#### QUESTIONS ON THE MATERIAL
1 > Decide whether each statement agrees with the article on the Aktobe and Almaty attacks. Answer yes or no for each, and quote the words of the article that settle it.
(a) In Almaty, a single criminal killed six people.
(b) The citizens of Almaty were left without reliable information for a few days.
(c) The criminals were between 20 and 30 years old.
2 > Extract the part of the article on the Aktobe and Almaty attacks that runs from "In response, the" down to "led to panic.", word for word.

#### PAGE EXTRACT
In response, the law enforcement was able to kill 18 terrorists and arrest the rest of the group members. However, the criminals murdered seven people including four civilians.

In Almaty, there was only one criminal who killed six people.

One of the main objectives of any terrorist attack is an attempt to cause panic among the population. They have managed to achieve this objective in Aktobe and Almaty thanks to a rather prolonged information vacuum. While the citizens of Almaty could not get any reliable information for some three hours, the residents of Aktobe have been fed with rumors for a few days being in almost total information blockade. Nobody has explained the population anything about the events, how to behave and what security measures to take. This surely has led to panic.

Meanwhile, many experts could identify certain similarities in both attacks. Namely, the targets were the representatives of law and order. The age of criminals was between 20 and 30 years. The shooter in Almaty and most of the attackers in Aktobe had been prosecuted earlier.

According to the Director of the Kazakhstan Institute for Strategic Studies Yerlan Karin, the attack on law enforcement agencies can be interpreted as an act of revenge or warning from the radical groups as a response to deterrent measures taken by the security forces. When security forces start trailing or prevent departure of such terrorists abroad in order to prevent their contacts with radical structures in Afghanistan or Syria, the members of these cells try to respond by fighting back. At the same time, the radicals often do not adhere to any pre-designed tactics or action plan. Their actions are classified as terrorist acts since they are designed to intimidate society.

The participation of criminals in terrorist attacks suggests that in Kazakhstan the radical cells are mostly a mixture of criminal groups and religious communities. Mainly the Wahhabis become close with criminals in jails and prisons where inmates are infected by radical ideologies. This shows the weakness of the preachers of traditional Islam.

Compared to other countries of the region, the fundamentalist Islamic sentiments are not very popular among the local population of Kazakhstan. However, last year, the then chairman of the National Security Committee of Kazakhstan Nurtai Abykayev said that his country has faced a "massive recruitment, propaganda ideology of extremism and terrorism through the Internet, illegal entry into the country of extremist literature and various missionaries. Due to the lack of religious literacy, these ideas contribute to the radicalization of the faithful, especially those who have recently embraced Islam. Some of them, particularly the representatives of the socially vulnerable segments of population, mistakenly believe that they start to understand the roots of injustice in the befallen the world and think about the participation in the so-called jihad".

#### RECORD SET
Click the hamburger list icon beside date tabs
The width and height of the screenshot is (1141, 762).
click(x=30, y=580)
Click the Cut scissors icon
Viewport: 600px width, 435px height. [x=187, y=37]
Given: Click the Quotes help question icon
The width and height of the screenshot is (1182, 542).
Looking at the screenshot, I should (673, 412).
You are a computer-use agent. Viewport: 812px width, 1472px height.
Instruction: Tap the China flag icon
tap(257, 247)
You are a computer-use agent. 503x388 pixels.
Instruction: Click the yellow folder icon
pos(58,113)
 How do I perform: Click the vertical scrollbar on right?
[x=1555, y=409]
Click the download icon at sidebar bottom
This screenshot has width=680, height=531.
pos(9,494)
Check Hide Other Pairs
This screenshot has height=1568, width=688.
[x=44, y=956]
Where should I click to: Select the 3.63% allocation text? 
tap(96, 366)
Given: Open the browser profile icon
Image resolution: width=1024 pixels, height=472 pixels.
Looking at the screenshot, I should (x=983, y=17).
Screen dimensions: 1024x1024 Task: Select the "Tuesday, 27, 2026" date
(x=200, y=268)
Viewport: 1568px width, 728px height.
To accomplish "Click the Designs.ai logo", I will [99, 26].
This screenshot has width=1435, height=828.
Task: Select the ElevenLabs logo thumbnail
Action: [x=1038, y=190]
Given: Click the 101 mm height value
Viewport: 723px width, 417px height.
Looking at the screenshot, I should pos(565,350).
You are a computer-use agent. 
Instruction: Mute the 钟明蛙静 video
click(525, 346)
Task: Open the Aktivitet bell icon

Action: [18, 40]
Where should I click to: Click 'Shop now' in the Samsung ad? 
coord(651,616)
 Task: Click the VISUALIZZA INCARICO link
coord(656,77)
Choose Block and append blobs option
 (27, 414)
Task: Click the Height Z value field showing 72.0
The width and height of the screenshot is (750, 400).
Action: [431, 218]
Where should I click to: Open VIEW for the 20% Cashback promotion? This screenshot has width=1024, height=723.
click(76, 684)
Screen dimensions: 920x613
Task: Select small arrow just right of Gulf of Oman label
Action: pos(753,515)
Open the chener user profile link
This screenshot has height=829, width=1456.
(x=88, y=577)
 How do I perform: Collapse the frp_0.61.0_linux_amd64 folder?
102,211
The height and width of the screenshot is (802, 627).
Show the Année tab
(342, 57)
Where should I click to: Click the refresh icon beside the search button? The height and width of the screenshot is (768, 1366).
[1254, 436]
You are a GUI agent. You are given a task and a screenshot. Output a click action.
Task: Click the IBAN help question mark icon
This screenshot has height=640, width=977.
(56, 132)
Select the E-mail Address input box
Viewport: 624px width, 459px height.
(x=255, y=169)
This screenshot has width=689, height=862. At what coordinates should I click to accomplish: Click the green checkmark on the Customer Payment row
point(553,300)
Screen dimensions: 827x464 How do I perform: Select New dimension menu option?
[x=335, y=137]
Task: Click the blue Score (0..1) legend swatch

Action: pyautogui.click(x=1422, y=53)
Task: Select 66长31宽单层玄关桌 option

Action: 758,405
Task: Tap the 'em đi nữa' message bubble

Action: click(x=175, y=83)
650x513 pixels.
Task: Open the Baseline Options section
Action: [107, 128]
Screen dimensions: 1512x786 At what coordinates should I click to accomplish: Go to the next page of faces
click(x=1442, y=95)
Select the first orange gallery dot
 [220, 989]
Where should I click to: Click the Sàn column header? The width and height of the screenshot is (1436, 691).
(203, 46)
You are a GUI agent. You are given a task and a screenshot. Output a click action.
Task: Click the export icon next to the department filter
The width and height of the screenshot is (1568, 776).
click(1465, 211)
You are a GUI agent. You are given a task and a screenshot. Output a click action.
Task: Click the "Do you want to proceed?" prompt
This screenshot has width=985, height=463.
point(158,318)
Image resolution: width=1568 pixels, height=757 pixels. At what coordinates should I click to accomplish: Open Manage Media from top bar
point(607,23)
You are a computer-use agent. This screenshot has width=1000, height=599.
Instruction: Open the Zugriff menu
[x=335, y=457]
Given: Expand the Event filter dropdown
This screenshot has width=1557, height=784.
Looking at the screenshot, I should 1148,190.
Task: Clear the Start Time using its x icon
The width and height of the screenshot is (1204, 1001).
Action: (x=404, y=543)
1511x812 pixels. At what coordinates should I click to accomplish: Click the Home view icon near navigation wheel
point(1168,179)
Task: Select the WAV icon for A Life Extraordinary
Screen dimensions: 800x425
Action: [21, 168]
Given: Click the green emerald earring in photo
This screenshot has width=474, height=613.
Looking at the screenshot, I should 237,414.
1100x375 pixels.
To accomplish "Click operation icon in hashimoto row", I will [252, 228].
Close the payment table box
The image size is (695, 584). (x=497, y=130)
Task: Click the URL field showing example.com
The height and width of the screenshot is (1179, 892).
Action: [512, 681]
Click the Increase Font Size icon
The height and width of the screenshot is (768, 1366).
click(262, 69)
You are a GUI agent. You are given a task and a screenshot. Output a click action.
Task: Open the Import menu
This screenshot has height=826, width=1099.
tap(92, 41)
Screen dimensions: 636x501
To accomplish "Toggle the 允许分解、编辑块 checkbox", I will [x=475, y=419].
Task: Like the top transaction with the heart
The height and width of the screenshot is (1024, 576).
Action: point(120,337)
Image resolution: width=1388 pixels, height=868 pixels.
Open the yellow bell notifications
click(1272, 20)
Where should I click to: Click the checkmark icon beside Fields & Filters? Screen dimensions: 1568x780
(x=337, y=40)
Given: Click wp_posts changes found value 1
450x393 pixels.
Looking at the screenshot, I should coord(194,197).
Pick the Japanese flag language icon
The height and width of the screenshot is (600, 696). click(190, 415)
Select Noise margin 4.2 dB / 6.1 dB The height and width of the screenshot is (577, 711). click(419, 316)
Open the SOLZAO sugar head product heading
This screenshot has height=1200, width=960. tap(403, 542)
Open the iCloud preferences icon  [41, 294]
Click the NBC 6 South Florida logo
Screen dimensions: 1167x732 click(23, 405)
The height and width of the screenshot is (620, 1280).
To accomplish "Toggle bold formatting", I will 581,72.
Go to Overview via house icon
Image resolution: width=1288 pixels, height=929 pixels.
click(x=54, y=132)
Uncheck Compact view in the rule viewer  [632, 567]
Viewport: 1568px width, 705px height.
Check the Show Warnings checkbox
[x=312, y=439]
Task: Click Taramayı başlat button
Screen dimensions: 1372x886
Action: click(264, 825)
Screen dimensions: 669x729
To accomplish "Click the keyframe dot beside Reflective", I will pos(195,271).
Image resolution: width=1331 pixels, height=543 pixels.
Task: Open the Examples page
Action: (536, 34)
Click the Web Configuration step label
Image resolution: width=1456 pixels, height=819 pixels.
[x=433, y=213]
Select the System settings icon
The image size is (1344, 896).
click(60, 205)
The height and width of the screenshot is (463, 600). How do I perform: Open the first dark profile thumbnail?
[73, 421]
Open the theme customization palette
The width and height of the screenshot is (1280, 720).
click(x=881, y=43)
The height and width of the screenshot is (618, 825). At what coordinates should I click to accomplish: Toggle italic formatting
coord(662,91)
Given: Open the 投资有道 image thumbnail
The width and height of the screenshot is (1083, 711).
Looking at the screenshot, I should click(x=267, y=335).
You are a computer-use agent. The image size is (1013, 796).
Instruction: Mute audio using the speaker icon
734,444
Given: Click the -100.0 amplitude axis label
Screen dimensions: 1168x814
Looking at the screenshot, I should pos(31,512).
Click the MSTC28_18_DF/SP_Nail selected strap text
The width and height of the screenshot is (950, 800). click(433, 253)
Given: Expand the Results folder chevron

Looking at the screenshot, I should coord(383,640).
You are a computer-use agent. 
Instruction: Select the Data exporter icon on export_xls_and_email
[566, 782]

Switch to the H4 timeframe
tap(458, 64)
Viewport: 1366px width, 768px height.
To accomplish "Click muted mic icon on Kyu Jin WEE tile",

#### SOLUTION SET
1 >
(a) Yes: "In Almaty, there was only one criminal who killed six people."
(b) No: "the citizens of Almaty could not get any reliable information for some three hours"
(c) Yes: "The age of criminals was between 20 and 30 years."

2 >
In response, the law enforcement was able to kill 18 terrorists and arrest the rest of the group members. However, the criminals murdered seven people including four civilians.

In Almaty, there was only one criminal who killed six people.

One of the main objectives of any terrorist attack is an attempt to cause panic among the population. They have managed to achieve this objective in Aktobe and Almaty thanks to a rather prolonged information vacuum. While the citizens of Almaty could not get any reliable information for some three hours, the residents of Aktobe have been fed with rumors for a few days being in almost total information blockade. Nobody has explained the population anything about the events, how to behave and what security measures to take. This surely has led to panic.